TASK GOAL:
Answer these questions about the anarchism discussion below:
1. Which two articles did Libertatia propose merging?
2. Which three figures are listed for the early development of classical anarchism?
3. In Attic Greek, how is arXe almost always translated?

Not much here yet. Libertatia proposed merging the History of anarchism and Origins of anarchism articles, adding relevent information from the more-heavily-researched Anarchism article. I will examine all three articles this evening. Jacob Haller 23:13, 28 November 2006 (UTC)

I think we will need the following subsections: 66.44.54.88 00:33, 29 November 2006 (UTC)

(1) one covering the precursors to anarchism (up through Godwin). 66.44.54.88 00:33, 29 November 2006 (UTC)

(2) one covering the early development of classical anarchism (Warren, Proudhon & Stirner). 66.44.54.88 00:33, 29 November 2006 (UTC)

(3) one covering the emergence of the major traditions. Although later mutualism and collectivism are both closely tied to earlier mutualism, aligning Tucker with Spooner and Bakunin with various communists makes good sense for that time. (However syndicalist-agorist ties screw with any two-way split for our time). 66.44.54.88 00:33, 29 November 2006 (UTC)

(4) one covering anarchist participation in workers' struggles. Subsections could cover the first international, syndicalism, the Mexican revolution, the Russian revolution, and the Spanish Civil War. 66.44.54.88 00:33, 29 November 2006 (UTC)

(5) one covering anarchism and its relationship with state-socialism, as well as autonomous Marxism, council communism, situationism, etc. (anarchism and other socialist traditions). 66.44.54.88 00:33, 29 November 2006 (UTC)

(6) one covering anarchism and its relationship with geoism, distributivism, and radical liberalism, as well as agorism and [so-called] anarcho-capitalism. (anarchism and other libertarian traditions). 66.44.54.88 00:33, 29 November 2006 (UTC)

(7) various recent phenomena. 66.44.54.88 00:33, 29 November 2006 (UTC)

I still agree with Libertatia's merger proposal. I also suggest porting the origins and schools sections from Anarchism and reorganizing the history article around these. Jacob Haller 03:20, 10 March 2007 (UTC)

[edit] Christiana

I visited the place recently. In fact they have very strict rules about no hard drugs and no motorcycle club colours. I don't want to start a discussion about whether they are really anarchist if they have what amount to laws, but the reference to herbs used for medicinal and recreational purposes - which fall outside the tobacco and alcohol monopolies exploited by the state and their business allies - seems particularly incoherent, unless the piece was included to show how anarchism is compatabile with the market.Harrypotter 21:40, 5 April 2007 (UTC)

[edit] Unsourced

<"there is a lot of unsourced material in this article, especially in the part about the CNT.">

I'm a little new at this and will make mistakes in protocol and format, so please bear with me.

I think there are more problems than lack of sourcing. I ran into a big objection in the first couple of sentences. In Attic Greek, arXe is never translated as "sovereignty." It is almost always given as "rule" though it can sometimes be rendered as "order" in the sense of an ordered or structured society, and in some cases as "command." But it is commonly taken as roughly synonymous with "state" (government) as seen by its citizens (i.e., a subordinate member of the hierarchy). Considering the importance of the term "sovereignty" in anarchist thought, this really needs to be rendered differently.

Pixel coordinate grounding data
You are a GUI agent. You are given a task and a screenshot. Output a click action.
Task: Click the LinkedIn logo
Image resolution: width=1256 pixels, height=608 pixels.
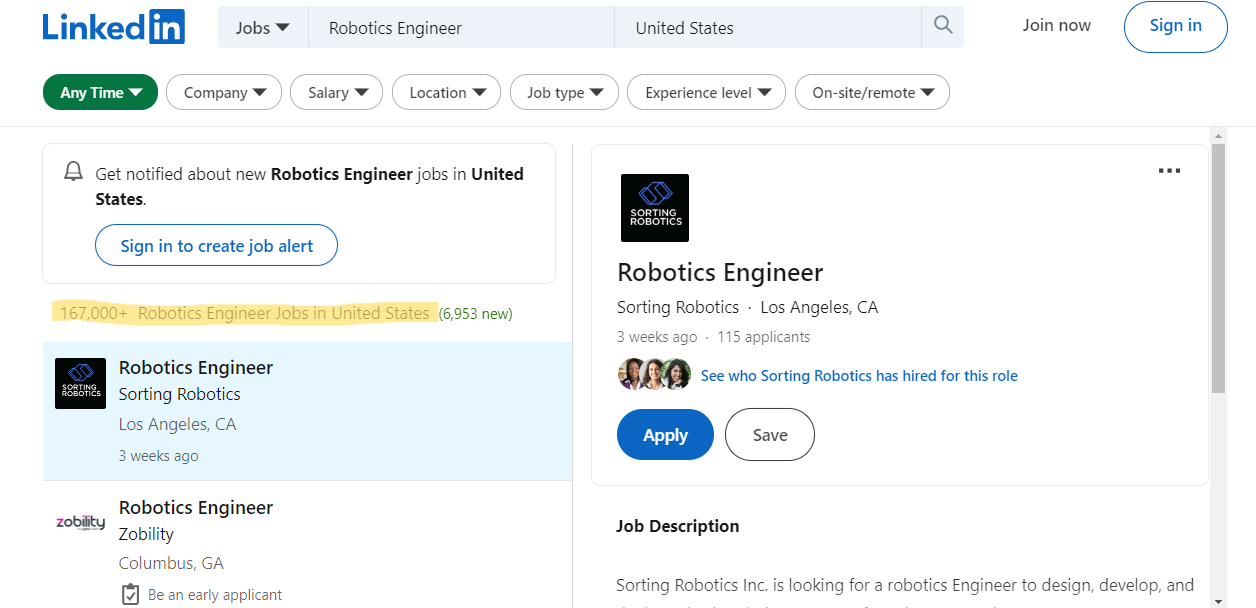tap(113, 27)
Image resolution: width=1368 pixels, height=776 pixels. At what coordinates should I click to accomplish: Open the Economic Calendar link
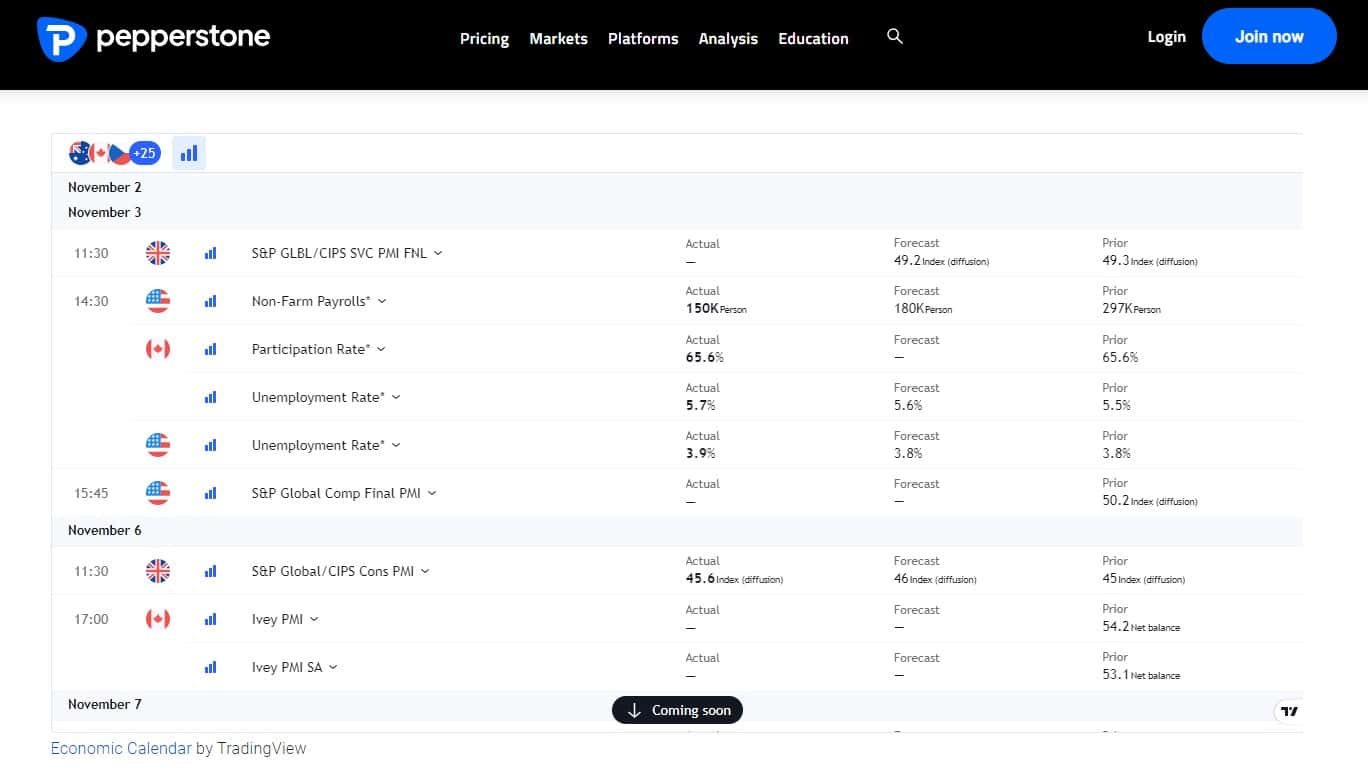[121, 748]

THE ANSWER:
1. History of anarchism and Origins of anarchism
2. Warren, Proudhon and Stirner
3. As "rule"